# PROMPT
Except for the pictures, reproduce the records word for word.

[Dataset excerpts]
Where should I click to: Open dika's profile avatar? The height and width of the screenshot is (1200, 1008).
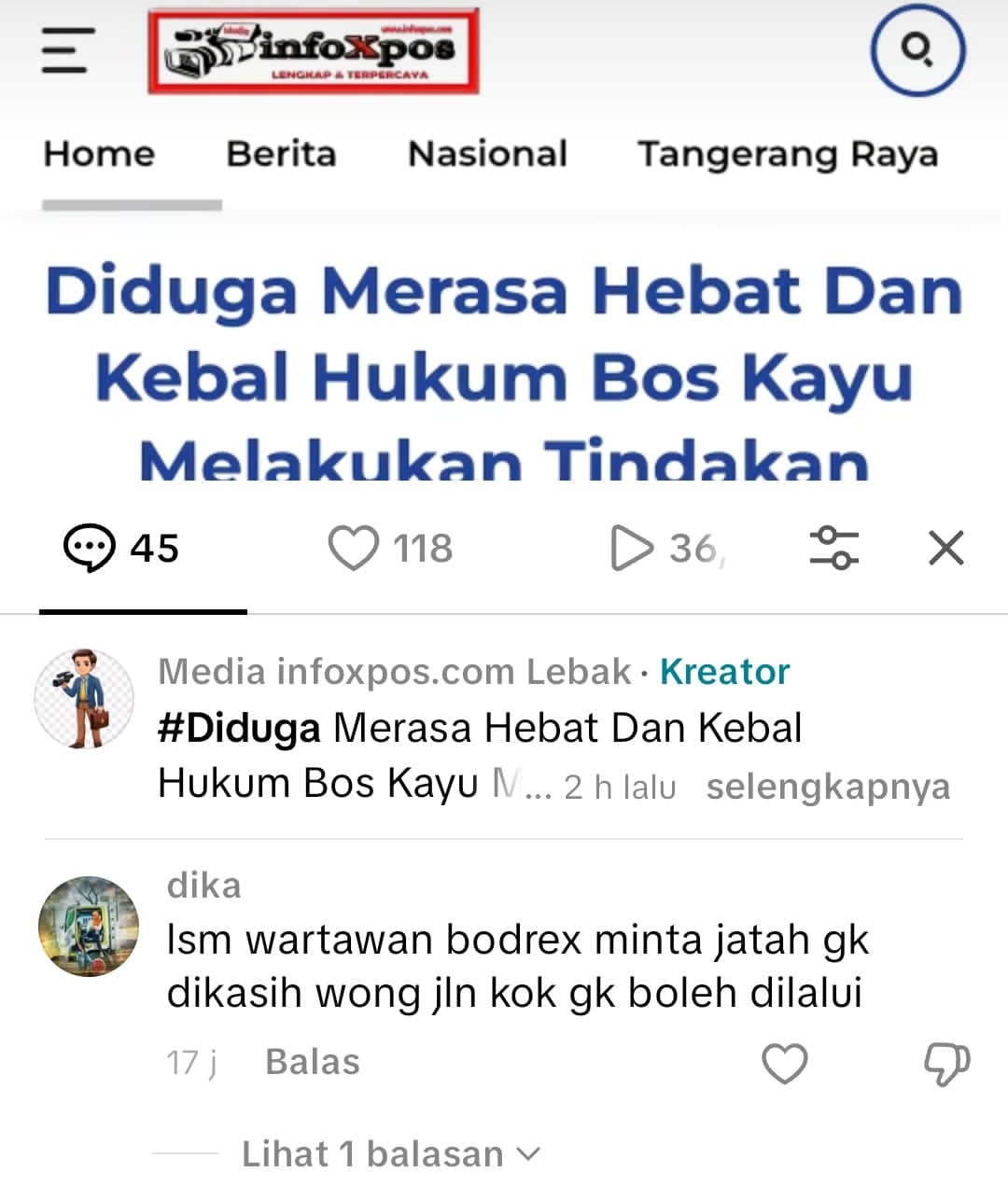coord(89,926)
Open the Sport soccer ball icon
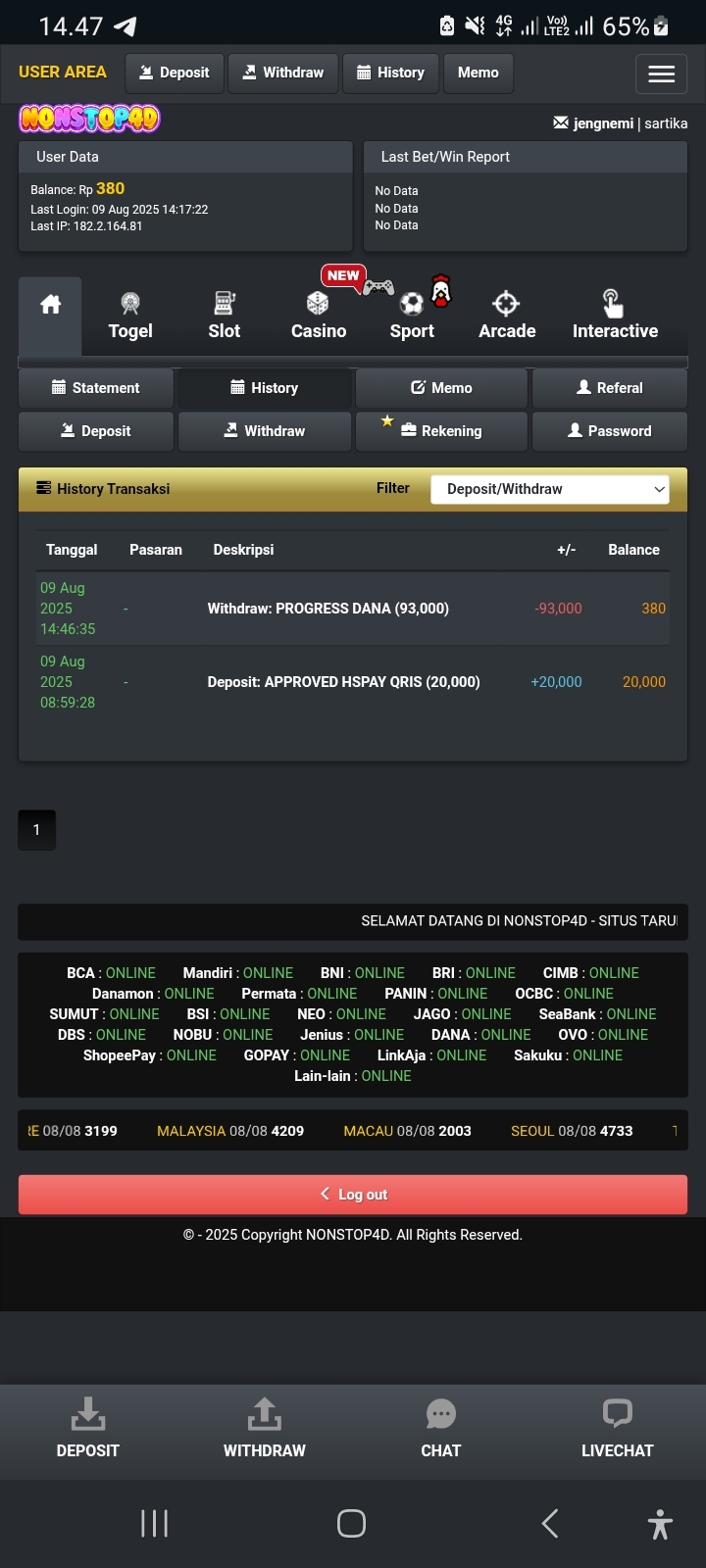This screenshot has width=706, height=1568. (x=412, y=304)
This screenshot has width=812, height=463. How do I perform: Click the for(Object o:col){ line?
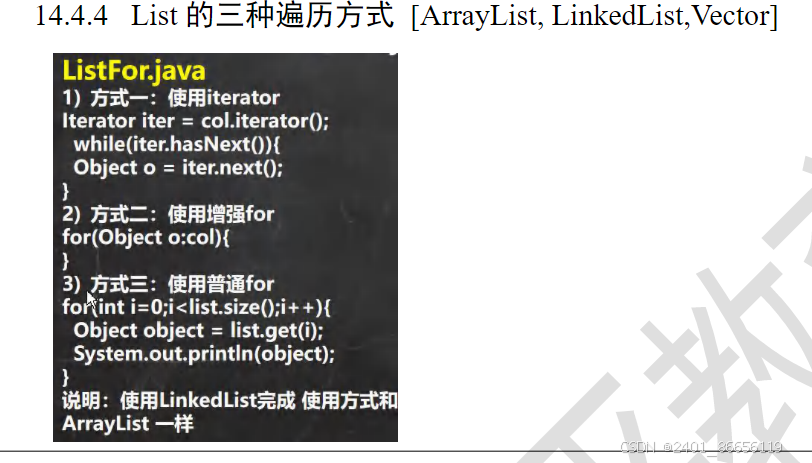click(x=146, y=238)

# FINISHED TASK
Where should I click to: Open dika's profile avatar? The height and width of the screenshot is (1200, 1008).
coord(89,926)
Open the Sport soccer ball icon
This screenshot has width=706, height=1568. (x=412, y=304)
This screenshot has width=812, height=463. How do I perform: Click the for(Object o:col){ line?
click(x=146, y=238)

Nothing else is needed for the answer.